Tra le rivelazioni più controverse, Spencer riporta che l’allora principe Carlo, in un acceso scambio, avrebbe detto a lui che Diana sarebbe stata "dimenticata presto" e che, al momento della notizia della sua morte, si sarebbe mostrato "euforico".

Il libro attribuisce inoltre alla regina Elisabetta II un gesto definito "drammatico": avrebbe offerto di restituire postumamente a Diana il titolo di "Sua Altezza Reale", revocato l’anno precedente a seguito del divorzio da Carlo, in un tentativo di mitigare la crisi di popolarità suscitata dalla sua reazione percepita come fredda.

Il Palazzo di Buckingham ha già smentito parte di queste affermazioni, definendole non corrispondenti ai fatti e sottolineando che non esiste alcuna prova di un’offerta della regina di ripristinare il titolo a Diana.

Le anticipazioni del libro hanno dominato la copertina del Daily Mail, che ha pubblicato una serie di articoli basati sui presunti dialoghi tra Spencer e i membri della famiglia reale, alimentando un dibattito pubblico sulla veridicità delle dichiarazioni.
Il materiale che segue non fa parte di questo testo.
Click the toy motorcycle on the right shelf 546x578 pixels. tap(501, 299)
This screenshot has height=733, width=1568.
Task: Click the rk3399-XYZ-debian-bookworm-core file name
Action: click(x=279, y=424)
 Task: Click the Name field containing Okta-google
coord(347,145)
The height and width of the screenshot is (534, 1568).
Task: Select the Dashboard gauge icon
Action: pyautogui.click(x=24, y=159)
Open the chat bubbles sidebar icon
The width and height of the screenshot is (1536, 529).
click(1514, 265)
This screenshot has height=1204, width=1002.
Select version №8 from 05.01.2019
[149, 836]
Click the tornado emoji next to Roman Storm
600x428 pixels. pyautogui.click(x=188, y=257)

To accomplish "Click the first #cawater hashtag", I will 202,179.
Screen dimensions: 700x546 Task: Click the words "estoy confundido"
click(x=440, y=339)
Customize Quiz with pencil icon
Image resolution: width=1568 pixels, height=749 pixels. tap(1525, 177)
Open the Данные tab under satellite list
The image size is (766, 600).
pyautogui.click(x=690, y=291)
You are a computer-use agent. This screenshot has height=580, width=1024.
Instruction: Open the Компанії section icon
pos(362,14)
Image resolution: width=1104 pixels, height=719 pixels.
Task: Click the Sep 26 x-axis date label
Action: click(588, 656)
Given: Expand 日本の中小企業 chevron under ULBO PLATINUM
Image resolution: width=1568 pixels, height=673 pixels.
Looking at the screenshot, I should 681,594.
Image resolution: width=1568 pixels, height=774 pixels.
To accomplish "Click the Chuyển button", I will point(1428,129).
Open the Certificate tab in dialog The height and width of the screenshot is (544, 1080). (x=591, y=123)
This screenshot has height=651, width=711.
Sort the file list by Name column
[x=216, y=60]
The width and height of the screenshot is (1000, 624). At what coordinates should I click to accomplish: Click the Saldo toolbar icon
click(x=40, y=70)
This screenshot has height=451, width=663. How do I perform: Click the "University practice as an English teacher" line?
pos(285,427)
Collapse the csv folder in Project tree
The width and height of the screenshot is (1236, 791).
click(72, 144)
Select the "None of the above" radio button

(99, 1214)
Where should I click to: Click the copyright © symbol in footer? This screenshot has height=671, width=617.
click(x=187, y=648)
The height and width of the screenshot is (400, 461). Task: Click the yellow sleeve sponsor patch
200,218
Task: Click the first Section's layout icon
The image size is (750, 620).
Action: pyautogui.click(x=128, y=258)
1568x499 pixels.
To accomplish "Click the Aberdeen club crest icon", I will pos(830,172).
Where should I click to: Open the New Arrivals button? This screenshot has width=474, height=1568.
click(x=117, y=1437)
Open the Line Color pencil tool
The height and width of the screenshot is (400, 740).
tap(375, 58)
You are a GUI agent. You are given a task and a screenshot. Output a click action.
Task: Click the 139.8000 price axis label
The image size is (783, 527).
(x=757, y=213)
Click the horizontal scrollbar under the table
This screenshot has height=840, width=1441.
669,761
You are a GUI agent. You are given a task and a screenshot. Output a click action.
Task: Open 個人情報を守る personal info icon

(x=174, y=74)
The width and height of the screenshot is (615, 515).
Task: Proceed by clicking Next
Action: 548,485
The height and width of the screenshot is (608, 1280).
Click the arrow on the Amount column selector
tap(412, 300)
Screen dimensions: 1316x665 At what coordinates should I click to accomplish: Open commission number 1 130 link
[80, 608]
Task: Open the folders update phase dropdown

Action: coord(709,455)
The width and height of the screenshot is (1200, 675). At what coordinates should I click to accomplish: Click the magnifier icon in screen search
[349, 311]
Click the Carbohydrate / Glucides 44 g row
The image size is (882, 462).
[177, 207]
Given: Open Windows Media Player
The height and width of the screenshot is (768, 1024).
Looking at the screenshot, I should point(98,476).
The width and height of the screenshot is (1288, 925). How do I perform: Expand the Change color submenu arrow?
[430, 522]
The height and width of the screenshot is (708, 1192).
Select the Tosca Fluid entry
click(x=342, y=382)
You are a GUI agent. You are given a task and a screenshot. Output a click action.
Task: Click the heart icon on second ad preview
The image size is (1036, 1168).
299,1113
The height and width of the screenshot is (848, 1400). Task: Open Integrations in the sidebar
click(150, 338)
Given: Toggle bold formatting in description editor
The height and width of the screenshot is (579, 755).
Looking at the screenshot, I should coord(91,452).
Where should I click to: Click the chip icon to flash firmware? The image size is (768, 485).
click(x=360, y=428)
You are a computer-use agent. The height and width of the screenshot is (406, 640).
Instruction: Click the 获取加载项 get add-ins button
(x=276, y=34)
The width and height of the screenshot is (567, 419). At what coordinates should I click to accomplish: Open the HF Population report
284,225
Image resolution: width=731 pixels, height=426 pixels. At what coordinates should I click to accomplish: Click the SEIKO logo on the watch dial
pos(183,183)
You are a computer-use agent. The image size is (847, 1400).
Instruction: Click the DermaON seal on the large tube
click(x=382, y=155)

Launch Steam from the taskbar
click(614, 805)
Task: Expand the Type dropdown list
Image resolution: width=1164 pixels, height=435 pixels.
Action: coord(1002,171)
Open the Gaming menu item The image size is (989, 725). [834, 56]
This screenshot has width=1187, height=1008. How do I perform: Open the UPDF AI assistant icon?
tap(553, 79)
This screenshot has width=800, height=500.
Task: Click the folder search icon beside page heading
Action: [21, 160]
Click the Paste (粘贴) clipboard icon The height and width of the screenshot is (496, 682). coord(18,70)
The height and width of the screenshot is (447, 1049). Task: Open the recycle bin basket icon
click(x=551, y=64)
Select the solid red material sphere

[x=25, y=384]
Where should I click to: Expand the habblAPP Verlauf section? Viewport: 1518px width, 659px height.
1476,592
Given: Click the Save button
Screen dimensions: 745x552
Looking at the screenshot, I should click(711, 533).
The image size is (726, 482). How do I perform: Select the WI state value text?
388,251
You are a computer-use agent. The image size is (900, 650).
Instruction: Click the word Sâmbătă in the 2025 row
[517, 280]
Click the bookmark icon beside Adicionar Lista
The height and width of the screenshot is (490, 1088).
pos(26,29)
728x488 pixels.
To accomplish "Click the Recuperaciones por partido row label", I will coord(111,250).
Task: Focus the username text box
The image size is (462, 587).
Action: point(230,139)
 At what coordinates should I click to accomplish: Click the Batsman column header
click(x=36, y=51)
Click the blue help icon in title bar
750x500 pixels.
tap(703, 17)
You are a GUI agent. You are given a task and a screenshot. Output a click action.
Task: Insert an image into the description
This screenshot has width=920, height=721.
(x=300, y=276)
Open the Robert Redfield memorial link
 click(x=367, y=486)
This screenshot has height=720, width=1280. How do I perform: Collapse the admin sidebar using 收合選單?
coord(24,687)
Gli osservatori temono che le rivelazioni possano riaccendere le tensioni familiari, influenzare le relazioni tra i principi William e Harry con il padre Carlo e, più in generale, mettere ulteriori pressioni sull’istituzione monarchica già provata da anni di scrutinio mediatico.

Il contesto di queste accuse è la tragica morte di Diana, avvenuta a Parigi nella notte tra il 30 e il 31 agosto 1997, quando la principessa aveva 36 anni, un evento che ha lasciato un segno profondo nell’opinione pubblica britannica e internazionale.